Selection complexity is substantial. Hierarchical retrieval embeds once, chooses root URIs, runs global vector search, merges starting points, recursively searches children, applies score propagation, and can rerank. Hook-level formatting can include full content, abstracts, or URI-only hints depending on the budget. The code establishes the route and controls; actual precision, context dilution, and obedience are runtime qualities not proven by static inspection.
The authority of pushed context is advisory but strong in practice. It is not a validator, but it appears before model action and may include profile facts, preferences, memories, archive summaries, agent memories, skills, or resources. That means generated memories and sidecars need lower-authority treatment unless separately reviewed.
Other consumers include human operators, the web studio, CLIs, metrics dashboards, task trackers, usage audit readers, and resource watchers. Those are governance and observability surfaces, not separate read-back values.
Curiosity Pass
OpenViking's filesystem metaphor is useful, but the behavior is not just file behavior. Vector rows, generated sidecars, relation links, memory templates, task state, identity policy, hook budgets, and middleware injection all participate in what the next model sees.
The current code has multiple integration generations at once: Claude Code, Codex, OpenClaw, OpenCode, LangChain, LangGraph, MCP, and REST. Reviews should classify deployed wiring per integration rather than treating "OpenViking memory" as one read-back mode.
The profile injection path is a notable coarse push. It is not targeted by the current prompt, but it is budgeted and uses listings/abstracts rather than full recursive memory loading. That is a more disciplined always-load pattern than putting an entire memory tree into context.

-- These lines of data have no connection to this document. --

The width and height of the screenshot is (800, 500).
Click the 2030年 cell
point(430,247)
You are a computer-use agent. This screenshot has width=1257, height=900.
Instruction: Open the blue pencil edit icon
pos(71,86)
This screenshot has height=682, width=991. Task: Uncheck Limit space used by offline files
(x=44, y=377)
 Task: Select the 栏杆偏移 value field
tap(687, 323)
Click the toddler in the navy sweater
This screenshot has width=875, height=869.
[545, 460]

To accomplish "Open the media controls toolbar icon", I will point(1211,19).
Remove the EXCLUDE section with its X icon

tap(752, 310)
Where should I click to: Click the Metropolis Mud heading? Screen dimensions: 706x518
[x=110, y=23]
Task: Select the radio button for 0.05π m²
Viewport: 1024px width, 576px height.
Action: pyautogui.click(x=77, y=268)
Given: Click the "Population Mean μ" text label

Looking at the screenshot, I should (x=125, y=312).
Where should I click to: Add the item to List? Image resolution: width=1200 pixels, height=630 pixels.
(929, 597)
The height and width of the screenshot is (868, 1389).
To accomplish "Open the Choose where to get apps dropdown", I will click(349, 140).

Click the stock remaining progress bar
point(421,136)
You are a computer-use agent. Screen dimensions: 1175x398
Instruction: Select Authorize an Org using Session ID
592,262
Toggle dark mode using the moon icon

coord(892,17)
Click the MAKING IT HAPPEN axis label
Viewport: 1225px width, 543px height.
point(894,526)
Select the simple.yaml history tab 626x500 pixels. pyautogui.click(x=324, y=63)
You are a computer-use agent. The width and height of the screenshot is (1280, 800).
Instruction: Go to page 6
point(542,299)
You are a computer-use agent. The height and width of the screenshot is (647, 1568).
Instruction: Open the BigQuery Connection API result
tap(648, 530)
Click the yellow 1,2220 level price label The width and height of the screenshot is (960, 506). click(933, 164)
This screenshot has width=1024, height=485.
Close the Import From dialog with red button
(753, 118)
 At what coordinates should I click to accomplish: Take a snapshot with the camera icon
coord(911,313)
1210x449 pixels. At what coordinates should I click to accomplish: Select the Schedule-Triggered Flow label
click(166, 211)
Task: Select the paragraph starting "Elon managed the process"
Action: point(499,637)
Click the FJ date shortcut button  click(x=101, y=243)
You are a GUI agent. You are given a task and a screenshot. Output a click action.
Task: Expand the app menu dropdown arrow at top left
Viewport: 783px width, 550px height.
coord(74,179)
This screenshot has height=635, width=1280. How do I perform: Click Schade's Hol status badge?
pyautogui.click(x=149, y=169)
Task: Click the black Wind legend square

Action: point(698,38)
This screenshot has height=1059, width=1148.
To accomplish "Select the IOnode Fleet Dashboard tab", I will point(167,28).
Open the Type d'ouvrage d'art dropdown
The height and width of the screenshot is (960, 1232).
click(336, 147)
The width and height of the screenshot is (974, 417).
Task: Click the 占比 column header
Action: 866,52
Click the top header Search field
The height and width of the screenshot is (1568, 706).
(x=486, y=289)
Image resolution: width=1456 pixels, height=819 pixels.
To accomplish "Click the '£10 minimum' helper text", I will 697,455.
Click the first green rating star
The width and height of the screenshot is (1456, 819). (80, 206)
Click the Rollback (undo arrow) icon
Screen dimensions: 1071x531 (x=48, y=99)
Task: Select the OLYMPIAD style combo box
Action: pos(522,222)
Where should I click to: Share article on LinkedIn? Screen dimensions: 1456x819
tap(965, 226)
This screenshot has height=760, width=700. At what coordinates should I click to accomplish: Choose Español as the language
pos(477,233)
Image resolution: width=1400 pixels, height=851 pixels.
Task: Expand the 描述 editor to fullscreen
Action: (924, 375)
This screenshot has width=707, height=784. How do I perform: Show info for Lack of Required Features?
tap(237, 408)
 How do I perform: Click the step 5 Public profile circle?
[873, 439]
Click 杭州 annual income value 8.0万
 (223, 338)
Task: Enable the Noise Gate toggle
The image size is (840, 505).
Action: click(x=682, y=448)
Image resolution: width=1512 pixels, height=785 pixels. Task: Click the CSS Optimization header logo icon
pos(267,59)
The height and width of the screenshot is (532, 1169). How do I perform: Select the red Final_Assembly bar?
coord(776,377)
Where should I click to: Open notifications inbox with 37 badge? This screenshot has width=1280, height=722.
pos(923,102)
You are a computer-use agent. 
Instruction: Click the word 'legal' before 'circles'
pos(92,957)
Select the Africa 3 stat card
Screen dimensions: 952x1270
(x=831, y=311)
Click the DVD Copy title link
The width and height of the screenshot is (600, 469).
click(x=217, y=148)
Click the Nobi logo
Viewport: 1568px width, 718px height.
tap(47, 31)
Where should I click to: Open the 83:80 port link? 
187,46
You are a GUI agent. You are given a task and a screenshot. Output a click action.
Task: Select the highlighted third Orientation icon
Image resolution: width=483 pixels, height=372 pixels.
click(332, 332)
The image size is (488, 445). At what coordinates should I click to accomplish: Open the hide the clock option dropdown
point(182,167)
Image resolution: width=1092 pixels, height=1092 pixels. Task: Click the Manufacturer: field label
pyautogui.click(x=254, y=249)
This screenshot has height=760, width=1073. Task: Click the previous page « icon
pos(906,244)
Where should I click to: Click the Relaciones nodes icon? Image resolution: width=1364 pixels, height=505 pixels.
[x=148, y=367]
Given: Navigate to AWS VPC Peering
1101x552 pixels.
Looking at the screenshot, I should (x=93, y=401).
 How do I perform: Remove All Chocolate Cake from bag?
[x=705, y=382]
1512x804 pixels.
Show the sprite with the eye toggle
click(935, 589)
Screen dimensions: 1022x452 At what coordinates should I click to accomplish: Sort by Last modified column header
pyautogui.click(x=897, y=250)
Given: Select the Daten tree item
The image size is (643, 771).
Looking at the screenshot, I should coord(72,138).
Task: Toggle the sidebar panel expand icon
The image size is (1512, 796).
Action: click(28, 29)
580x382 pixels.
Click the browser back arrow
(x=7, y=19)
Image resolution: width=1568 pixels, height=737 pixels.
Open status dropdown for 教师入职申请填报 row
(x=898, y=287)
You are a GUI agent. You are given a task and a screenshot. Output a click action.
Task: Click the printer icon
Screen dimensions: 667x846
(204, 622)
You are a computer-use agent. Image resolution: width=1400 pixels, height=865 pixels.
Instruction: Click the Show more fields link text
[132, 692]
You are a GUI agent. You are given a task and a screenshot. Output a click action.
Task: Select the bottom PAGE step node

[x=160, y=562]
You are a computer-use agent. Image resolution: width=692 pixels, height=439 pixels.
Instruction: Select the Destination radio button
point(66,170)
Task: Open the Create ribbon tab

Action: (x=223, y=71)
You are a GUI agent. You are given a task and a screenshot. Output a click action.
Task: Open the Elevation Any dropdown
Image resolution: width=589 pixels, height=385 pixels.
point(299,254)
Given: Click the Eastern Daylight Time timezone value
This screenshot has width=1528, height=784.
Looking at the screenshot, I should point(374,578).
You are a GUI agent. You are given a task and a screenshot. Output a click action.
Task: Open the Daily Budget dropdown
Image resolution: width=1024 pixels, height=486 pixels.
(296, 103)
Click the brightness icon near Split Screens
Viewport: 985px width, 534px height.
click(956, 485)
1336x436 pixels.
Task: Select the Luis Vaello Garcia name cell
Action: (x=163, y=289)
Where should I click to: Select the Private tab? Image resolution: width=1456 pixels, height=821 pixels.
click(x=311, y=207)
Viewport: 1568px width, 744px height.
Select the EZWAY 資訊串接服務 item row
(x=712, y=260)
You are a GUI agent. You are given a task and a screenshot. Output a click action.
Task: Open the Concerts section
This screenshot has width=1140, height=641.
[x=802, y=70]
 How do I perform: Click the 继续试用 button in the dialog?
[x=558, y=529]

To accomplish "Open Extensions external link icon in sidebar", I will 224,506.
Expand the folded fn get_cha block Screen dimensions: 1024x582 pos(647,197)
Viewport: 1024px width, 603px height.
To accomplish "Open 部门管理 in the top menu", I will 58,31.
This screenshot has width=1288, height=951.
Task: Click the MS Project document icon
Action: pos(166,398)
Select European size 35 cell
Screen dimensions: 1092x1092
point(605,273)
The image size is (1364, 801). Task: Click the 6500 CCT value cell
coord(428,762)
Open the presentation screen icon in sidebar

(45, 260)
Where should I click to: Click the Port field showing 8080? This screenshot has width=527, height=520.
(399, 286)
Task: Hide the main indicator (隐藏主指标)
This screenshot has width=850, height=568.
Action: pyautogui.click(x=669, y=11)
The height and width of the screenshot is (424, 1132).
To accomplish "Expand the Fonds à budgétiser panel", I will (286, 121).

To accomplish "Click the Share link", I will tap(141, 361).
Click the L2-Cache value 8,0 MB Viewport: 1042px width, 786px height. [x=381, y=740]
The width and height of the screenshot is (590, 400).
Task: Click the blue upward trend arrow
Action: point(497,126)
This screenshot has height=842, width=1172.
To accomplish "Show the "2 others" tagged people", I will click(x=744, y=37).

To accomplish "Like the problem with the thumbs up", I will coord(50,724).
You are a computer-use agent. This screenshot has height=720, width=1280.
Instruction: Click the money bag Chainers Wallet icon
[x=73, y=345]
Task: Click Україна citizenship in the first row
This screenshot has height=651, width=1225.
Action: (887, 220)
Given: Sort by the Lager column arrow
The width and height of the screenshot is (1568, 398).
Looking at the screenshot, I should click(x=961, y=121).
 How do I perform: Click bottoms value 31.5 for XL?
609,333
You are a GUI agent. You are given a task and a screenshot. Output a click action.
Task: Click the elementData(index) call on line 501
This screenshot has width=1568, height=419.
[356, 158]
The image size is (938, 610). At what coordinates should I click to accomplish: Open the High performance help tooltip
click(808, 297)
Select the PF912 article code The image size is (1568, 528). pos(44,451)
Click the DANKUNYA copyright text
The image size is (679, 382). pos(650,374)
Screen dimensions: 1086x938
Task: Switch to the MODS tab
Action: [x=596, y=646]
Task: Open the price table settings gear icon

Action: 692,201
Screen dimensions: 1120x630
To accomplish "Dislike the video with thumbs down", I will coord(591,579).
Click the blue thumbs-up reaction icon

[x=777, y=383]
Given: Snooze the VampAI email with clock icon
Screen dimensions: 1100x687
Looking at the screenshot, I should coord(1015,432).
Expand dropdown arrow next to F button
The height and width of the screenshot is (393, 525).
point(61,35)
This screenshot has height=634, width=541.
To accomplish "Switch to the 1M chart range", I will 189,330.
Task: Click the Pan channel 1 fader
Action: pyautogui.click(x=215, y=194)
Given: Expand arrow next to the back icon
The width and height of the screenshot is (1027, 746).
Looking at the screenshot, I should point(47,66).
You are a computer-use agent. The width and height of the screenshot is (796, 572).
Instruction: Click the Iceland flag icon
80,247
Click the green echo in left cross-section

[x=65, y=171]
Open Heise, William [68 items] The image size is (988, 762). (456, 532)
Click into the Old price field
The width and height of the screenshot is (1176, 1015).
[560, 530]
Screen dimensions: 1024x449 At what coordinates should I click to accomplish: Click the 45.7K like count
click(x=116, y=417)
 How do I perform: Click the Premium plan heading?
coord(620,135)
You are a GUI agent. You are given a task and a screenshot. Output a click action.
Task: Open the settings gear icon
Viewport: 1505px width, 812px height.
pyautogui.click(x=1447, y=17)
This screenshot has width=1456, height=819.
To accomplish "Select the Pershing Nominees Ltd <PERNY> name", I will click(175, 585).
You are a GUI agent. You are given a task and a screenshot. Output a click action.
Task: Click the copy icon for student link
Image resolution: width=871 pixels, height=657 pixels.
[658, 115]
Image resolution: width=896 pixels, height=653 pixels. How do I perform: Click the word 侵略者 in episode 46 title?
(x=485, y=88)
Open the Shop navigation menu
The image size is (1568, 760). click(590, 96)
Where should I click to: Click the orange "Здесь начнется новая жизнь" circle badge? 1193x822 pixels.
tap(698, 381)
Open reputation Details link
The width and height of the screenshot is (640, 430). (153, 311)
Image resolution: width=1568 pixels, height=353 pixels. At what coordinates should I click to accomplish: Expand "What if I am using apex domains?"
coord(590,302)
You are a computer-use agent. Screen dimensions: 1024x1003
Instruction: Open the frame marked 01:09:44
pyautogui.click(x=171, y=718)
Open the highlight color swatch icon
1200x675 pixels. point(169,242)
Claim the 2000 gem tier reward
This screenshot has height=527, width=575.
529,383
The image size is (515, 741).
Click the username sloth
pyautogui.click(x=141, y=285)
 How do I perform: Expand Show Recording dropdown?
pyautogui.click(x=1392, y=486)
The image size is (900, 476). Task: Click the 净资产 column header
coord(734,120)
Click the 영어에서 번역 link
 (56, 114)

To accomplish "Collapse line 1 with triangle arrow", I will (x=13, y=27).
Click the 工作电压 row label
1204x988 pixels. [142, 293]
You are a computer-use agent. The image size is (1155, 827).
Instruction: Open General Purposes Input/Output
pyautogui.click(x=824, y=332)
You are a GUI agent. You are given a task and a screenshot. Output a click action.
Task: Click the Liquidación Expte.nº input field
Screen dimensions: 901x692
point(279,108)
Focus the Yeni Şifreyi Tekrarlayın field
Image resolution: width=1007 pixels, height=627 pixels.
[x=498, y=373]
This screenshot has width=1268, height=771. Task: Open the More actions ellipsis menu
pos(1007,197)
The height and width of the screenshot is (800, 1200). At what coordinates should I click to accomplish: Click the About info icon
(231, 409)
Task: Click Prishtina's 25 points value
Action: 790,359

The trace-capture hooks explicitly strip previously injected OpenViking blocks before saving new transcripts. That is a strong design signal: the authors are aware that pushed memory can contaminate later memory extraction.
Session working memory is both useful and risky. It frontloads session compression into an inspectable .overview.md, but a generated overview can become a future context source. Treating it as a lower-authority derived view is essential.
What to Watch
- Whether trace-derived agent experiences and session skills gain explicit review or approval gates before push read-back can use them.
- Whether the benchmarks add reproducible with/without activation tests for injected memory, not just retrieval or task-score claims.
- Whether generated sidecars and vectors reliably invalidate after resource updates, deletes, moves, and watch refreshes.
- Whether profile/session-start injection stays within budgets for large real user memories, especially CJK-heavy profiles.
- Whether OpenClaw, OpenCode, Claude Code, Codex, and LangGraph integrations converge on one memory lifecycle or keep diverging in capture and injection semantics.
- Whether usage audit and metrics remain content-safe and tenant-safe in multi-tenant deployments.
Relevant Notes:
- Knowledge storage does not imply contextual activation - distinguishes OpenViking's stored memories from its hook and middleware paths that actively insert memory into context.
- Axes of artifact analysis - applies to OpenViking's split between files, sidecars, vectors, session archives, hooks, and policies.
- Knowledge artifact - classifies retrieved resources, memories, summaries, and profile facts when they act as evidence or advice.
- System-definition artifact - classifies hooks, middleware, skills, templates, namespace policy, and generated session skills when they shape behavior with stronger force.
- Use trace-derived extraction - connects to OpenViking's session archive and memory extraction pipeline.
- Frontloading spares execution context - explains OpenViking's sidecar summaries, session working memory, and pre-action recall budgets.